### EXTRACT
Career accomplishment I'm most proud of: Shifting Intermountain Healthcare's information systems to a user-driven strategy (primarily a governance model change).
Decision I wish I could do over: Leaving Ernst & Young to help a startup business during the dot-com revolution. If you learn from your failures, then this gave me my Ph.D.
Vision
Advice for future CIOs: If you think you have a great idea and the team to get it done, stay the course. Flip-flopping and constant changes in strategy ultimately will kill you.
The next big thing for my industry will be ... agreeing to standards and implementing systems that support these standards, which will allow for significantly better communication, decision support, and better, less costly care.
The federal government's top tech priority should be ... standards. It should stay out of the rest.
Kids and tech careers: I wouldn't steer my kids toward a tech career. They should pursue their own passions.
On The Job
IT budget: $135 million operating, $40 million capital
Size of IT team: 850 full-time employees
Top initiatives:
>> Enterprise clinical information system development: We're building an electronic medical record system. This is a 5- to 8-year project that we're co-developing with GE Healthcare. It's a huge project, with lots of risk and the potential to really help the healthcare industry.
>> Enterprise picture archive communication system: This will be one of the world's largest PACS implementations--used for the management of diagnostic images--and requires cultural and workflow changes.

[Collected data entries]
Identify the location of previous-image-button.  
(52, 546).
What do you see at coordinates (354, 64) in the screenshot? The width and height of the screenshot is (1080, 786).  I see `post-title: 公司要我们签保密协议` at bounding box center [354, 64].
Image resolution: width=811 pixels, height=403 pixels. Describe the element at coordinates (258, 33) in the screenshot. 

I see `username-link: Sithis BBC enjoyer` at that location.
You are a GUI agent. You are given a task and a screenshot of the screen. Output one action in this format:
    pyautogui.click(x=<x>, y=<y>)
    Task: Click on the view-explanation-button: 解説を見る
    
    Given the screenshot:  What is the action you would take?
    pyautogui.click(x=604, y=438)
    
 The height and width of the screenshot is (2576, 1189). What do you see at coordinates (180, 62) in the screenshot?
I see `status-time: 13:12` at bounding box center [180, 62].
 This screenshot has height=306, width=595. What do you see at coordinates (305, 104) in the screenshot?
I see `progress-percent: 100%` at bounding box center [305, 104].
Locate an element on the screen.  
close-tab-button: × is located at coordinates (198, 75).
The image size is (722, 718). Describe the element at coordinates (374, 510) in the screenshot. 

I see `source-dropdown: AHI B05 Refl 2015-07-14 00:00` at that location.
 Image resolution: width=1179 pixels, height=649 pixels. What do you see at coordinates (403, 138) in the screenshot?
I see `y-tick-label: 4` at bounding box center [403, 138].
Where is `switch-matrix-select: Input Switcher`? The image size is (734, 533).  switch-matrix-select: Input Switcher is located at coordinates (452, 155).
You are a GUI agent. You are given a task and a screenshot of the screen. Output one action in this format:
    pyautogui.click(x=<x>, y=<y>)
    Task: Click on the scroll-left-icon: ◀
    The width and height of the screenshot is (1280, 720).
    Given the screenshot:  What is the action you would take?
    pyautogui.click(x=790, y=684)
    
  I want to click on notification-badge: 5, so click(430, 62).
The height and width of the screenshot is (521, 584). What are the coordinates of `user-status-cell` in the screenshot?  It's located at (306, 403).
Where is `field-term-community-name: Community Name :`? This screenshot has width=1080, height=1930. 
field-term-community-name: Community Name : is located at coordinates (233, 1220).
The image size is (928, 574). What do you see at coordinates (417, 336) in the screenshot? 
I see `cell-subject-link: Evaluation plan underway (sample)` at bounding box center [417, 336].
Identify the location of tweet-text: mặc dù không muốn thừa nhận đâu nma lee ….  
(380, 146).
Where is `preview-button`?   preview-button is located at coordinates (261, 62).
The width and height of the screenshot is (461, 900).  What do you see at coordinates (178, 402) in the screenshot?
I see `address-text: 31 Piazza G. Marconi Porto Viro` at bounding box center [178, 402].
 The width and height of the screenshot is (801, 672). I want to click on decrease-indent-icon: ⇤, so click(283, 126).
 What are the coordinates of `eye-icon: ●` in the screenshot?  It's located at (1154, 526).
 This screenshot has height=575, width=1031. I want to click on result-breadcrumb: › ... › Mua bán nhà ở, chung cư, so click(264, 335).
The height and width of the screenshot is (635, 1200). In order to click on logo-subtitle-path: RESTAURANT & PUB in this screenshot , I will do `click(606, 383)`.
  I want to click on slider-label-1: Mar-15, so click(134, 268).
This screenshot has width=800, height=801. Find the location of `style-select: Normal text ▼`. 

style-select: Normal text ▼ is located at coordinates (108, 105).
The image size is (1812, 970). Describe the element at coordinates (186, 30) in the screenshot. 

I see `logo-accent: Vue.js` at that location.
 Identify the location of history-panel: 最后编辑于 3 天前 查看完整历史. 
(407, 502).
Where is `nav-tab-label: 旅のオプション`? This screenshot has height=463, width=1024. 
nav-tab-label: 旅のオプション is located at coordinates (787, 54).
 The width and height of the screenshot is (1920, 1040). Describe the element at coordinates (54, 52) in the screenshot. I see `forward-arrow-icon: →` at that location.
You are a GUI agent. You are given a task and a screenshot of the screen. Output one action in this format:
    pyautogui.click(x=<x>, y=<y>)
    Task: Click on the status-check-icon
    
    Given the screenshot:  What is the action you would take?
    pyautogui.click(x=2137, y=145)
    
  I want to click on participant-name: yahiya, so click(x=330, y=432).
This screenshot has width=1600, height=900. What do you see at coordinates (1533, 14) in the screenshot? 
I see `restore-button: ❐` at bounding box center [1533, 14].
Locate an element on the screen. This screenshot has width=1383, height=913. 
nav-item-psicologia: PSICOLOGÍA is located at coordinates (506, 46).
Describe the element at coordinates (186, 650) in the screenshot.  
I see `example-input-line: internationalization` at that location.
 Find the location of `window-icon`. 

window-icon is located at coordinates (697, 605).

### REQUIRED ACTION
Please copy the stretch of the CIO profile from "The federal government's" through "their own passions." word for word.

### ANSWER TO THE EXERCISE
The federal government's top tech priority should be ... standards. It should stay out of the rest.
Kids and tech careers: I wouldn't steer my kids toward a tech career. They should pursue their own passions.